Task description:
Write only the count of lines that hold the word "agent" in the listing.

Exercise inputs:
○ ○ ○

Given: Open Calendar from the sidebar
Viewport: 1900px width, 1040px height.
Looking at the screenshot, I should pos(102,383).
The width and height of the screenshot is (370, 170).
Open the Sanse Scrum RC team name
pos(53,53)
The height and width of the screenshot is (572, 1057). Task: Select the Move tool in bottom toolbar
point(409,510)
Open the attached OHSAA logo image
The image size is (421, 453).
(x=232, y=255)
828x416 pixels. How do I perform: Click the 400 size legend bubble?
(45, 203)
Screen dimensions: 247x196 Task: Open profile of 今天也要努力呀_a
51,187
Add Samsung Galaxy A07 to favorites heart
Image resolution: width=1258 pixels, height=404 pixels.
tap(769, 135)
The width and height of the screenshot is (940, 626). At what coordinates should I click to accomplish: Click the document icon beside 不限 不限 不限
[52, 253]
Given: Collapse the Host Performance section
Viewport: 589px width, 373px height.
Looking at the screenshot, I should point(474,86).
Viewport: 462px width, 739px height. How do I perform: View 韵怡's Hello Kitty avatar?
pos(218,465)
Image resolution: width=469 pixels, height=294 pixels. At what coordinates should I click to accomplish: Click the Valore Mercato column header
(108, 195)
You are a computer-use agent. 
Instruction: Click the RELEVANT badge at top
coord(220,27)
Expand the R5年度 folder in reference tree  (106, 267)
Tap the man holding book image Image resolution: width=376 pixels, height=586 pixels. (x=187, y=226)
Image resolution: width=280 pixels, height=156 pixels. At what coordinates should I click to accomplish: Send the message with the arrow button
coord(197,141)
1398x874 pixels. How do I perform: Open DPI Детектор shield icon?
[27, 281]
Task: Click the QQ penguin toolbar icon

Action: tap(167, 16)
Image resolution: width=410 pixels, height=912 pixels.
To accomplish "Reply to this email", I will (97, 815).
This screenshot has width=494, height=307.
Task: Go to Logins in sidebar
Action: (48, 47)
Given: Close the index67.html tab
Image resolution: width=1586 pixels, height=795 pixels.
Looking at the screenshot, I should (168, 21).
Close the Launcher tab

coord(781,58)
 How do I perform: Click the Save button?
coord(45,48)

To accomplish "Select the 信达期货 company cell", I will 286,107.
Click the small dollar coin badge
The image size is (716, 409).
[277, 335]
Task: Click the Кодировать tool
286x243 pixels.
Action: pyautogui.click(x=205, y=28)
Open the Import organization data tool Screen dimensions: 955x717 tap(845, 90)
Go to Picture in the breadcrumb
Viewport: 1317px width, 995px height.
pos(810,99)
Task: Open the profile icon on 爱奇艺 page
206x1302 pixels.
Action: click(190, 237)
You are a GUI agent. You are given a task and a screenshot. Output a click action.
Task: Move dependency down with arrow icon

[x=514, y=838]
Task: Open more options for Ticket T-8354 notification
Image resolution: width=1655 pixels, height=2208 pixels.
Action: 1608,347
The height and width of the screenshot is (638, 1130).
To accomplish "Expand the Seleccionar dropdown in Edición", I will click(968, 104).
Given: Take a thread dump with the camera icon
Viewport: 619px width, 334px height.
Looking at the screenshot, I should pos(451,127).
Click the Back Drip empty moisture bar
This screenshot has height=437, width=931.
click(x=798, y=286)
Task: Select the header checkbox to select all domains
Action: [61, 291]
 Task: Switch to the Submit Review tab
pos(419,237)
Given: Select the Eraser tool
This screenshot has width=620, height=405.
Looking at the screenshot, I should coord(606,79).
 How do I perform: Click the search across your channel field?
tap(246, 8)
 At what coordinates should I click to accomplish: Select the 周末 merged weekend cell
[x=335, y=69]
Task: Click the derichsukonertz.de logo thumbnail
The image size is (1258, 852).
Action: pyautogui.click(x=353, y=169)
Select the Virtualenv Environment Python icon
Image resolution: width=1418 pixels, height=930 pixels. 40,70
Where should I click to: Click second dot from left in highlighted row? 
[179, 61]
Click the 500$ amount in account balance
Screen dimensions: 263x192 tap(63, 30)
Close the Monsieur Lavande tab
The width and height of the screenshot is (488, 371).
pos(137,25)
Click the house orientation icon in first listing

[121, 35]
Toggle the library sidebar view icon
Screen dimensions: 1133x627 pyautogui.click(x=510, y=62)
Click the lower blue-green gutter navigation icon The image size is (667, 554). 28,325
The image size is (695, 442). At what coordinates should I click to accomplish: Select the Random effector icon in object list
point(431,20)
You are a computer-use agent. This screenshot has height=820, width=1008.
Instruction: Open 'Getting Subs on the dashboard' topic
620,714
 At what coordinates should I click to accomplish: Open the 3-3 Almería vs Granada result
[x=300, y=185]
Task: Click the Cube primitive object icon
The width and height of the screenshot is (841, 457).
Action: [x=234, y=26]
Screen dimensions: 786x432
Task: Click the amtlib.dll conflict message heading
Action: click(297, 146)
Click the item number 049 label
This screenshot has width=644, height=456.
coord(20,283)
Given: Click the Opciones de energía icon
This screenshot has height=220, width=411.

○ ○ ○

Answer below:
3